Tuesday, September 20, 2005

Update On Elections That Could Change America

In Germany:

German Leaders Spar Over Chancellor Role By DAVID McHUGH, Associated Press Writer
1 hour, 19 minutes ago

BERLIN - Top politicians on both sides of Germany's political standoff agreed Tuesday a bipartisan "grand coalition" linking Gerhard Schroeder's Social Democrats and challenger Angela Merkel's Christian Democrats would be the best way out of the postelection muddle.

They disagreed on who should be chancellor.

"The needle is oscillating more toward a grand coalition under the leadership of Schroeder," Social Democratic Interior Minister Otto Schily said in an interview published Tuesday in Italy's Corriere della Sera newspaper.

Guenther Beckstein, interior minister in the state of Bavaria and a member of the Christian Social Union, the Christian Democrats' sister party, also said the union of main parties was the way forward — but with Merkel at the helm as Germany's first female leader.

"For me, the given result must be a grand coalition under the leadership of Mrs. Merkel," said Beckstein, a possible candidate in a Merkel's Cabinet.

Voters ousted Schroeder's ruling coalition of Social Democrats and Greens on Sunday but withheld a majority from Merkel's party and its partner, the pro-business Free Democrats. The result has been a confused scramble for power.


You may recall that I posted an item about this election over the weekend, in which I mentioned that 20% of German voters were undecided with literally hours left to the poll openings.

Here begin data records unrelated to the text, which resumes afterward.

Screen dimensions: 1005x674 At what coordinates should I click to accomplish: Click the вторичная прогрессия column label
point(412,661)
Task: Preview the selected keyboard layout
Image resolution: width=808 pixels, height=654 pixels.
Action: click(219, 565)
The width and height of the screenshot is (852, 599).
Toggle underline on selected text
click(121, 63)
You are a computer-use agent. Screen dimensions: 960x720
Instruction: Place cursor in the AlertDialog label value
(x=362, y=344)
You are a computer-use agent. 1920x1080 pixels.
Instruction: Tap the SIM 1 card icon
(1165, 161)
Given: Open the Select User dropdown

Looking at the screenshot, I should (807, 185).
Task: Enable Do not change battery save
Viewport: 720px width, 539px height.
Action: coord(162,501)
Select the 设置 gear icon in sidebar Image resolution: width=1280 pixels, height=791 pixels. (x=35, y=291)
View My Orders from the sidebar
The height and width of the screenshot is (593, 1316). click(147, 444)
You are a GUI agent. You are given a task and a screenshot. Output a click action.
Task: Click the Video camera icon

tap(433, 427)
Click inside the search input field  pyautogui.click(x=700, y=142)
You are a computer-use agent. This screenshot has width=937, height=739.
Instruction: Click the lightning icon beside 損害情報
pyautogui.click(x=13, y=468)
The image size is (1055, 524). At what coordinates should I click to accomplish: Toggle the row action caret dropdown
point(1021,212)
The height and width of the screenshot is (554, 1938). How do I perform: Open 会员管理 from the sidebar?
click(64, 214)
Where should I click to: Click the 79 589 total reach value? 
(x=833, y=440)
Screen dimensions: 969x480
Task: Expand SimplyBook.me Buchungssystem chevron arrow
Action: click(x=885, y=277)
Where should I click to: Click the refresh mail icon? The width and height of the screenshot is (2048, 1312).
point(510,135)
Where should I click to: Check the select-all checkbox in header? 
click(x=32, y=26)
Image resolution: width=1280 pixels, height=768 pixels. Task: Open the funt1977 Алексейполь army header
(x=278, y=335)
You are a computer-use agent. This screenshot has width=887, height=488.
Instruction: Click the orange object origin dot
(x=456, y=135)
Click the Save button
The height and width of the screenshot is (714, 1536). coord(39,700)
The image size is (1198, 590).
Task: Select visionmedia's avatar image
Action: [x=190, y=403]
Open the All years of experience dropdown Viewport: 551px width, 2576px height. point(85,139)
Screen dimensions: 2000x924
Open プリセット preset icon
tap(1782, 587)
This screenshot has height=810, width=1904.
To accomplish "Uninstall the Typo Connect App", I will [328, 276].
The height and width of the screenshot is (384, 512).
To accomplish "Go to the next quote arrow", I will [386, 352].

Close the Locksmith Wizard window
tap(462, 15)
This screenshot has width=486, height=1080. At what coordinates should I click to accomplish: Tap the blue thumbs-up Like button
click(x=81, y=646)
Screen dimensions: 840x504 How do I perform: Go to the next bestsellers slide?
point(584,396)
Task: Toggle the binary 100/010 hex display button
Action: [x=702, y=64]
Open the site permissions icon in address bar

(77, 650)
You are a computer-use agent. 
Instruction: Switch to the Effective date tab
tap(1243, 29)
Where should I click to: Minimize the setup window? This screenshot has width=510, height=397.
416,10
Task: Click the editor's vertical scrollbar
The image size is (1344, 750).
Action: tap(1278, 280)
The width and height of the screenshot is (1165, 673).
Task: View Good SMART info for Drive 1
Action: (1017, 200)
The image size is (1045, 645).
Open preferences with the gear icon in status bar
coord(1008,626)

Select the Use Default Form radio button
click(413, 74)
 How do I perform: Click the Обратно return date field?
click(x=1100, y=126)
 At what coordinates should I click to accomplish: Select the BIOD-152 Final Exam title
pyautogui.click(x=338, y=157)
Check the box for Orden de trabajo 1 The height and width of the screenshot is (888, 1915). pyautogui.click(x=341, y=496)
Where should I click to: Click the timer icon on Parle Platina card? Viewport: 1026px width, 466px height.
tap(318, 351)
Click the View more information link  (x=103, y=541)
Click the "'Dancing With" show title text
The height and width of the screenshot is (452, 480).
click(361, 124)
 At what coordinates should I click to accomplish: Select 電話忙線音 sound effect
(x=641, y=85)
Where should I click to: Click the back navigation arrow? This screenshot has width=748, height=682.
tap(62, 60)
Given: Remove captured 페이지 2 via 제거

So what does this apparent deadlock mean to us?

Well, it means that while Germany tired of Schoeder and his pr-business reforms (yes, you heard that correctly: a liberal who was voted out for being TOO conservative), they don't trust Merkel completely either. Which says to me they don't trust her very close ties to the American administration, since she's very conservative, even by American standards.

In Afghanistan:

CAIRO, Egypt - Al-Qaida No. 2 Ayman al-Zawahri criticized the legitimacy of Afghanistan's weekend elections in a new tape broadcast Monday, saying the polls took place under the control of the "lords of war."

Al-Zawahri also renewed praise for the July 7 London transport system bombings which killed 56 people, including the four attackers.

"This blessed attack revealed the real hypocritical face of the West," al-Zawahri said in the tape aired on Qatar-based Al-Jazeera TV in reference to British threats to deport anti-West Muslim clerics to their countries of origin.


Whenever Zawahiri speaks, people end up dead in terror attacks a few days or weeks later. It's almost clockwork-like.